Adding to the woes of the authorities was the non-cooperative stand taken by government doctors at such a crucial time.
The indefinite strike launched by government doctors the other day had badly affected the functioning of government hospitals.
District Medical Officer Haseena Muhammed said 413 dengue fever cases had already been reported from government and private hospitals in the district while 191 dengue cases were confirmed in the last five months.
“75 rat fever cases and 34 hepatitis-A, 30 hepatitis-B, four hepatitis-C and two hepatitis-E cases were also reported in the district.

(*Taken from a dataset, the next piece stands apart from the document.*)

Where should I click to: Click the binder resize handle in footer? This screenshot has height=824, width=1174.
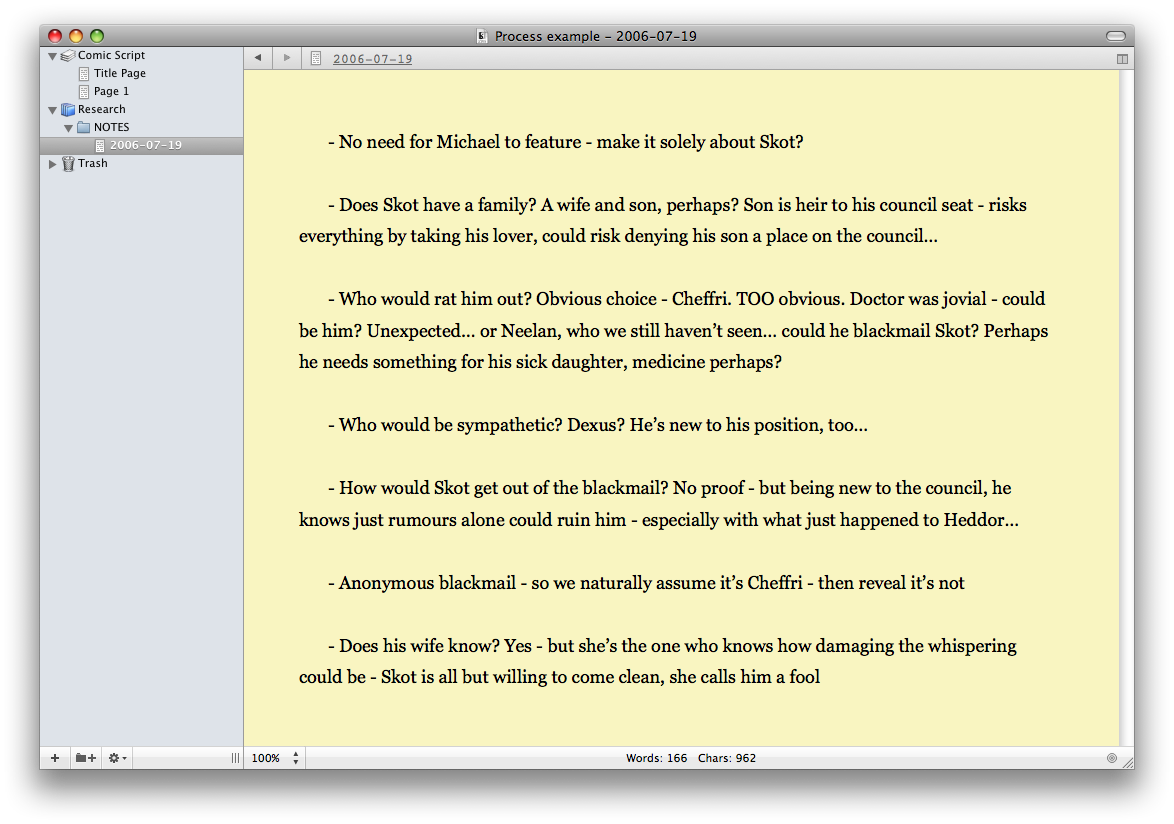coord(235,758)
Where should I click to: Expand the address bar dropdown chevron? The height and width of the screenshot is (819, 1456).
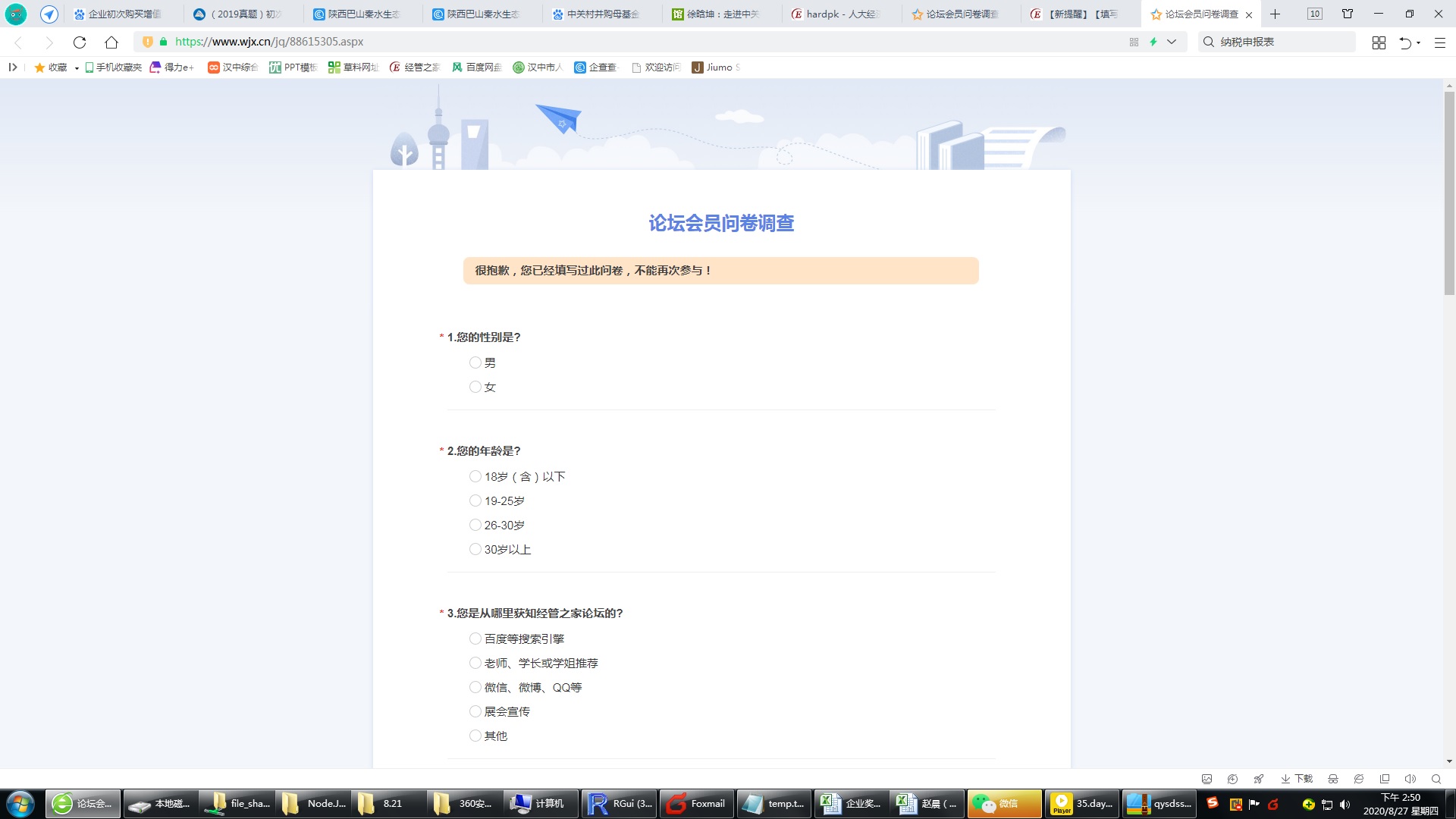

Areas where monsoon epidemics have been reported are Thrikkakkara, Udayamperoor, Amballur, Aluva, Elamkunnapuzha, Chottanikkara and Kochi city,”Haseena Muhammed said.
According to official statistics, around 800 fever cases were reported in various government hospitals in the district on Saturday.
Seven suspected dengue fever cases from both private and government hospitals in the district were also reported on the same day.
One person was admitted with symptoms of rat fever in Kothamangalam.
The Amritha Hospital, PVS Hospital and Medical Centre Hospital here and a private hospital in Moovattupuzha also reportedly attended dengue cases.
“The out-patient and in-patient sections will be functional in all government hospitals. However, data collection from various government hospitals was disrupted due to the strike,” she said. Review meetings at block and district levels will be held on Wednesday and Friday, following which further steps will be taken. Kerala Government Medical Officers Association district president T K Vinod said doctors would not refrain themselves from serving the patients. However, the decision of the Kerala Government Medical Officers Association on Sunday evening to call off the agitation will help the district fight the epidemic better. With the agitation withdrawn, the district health machinery is all set to swing into action to take preventive action against fever spread.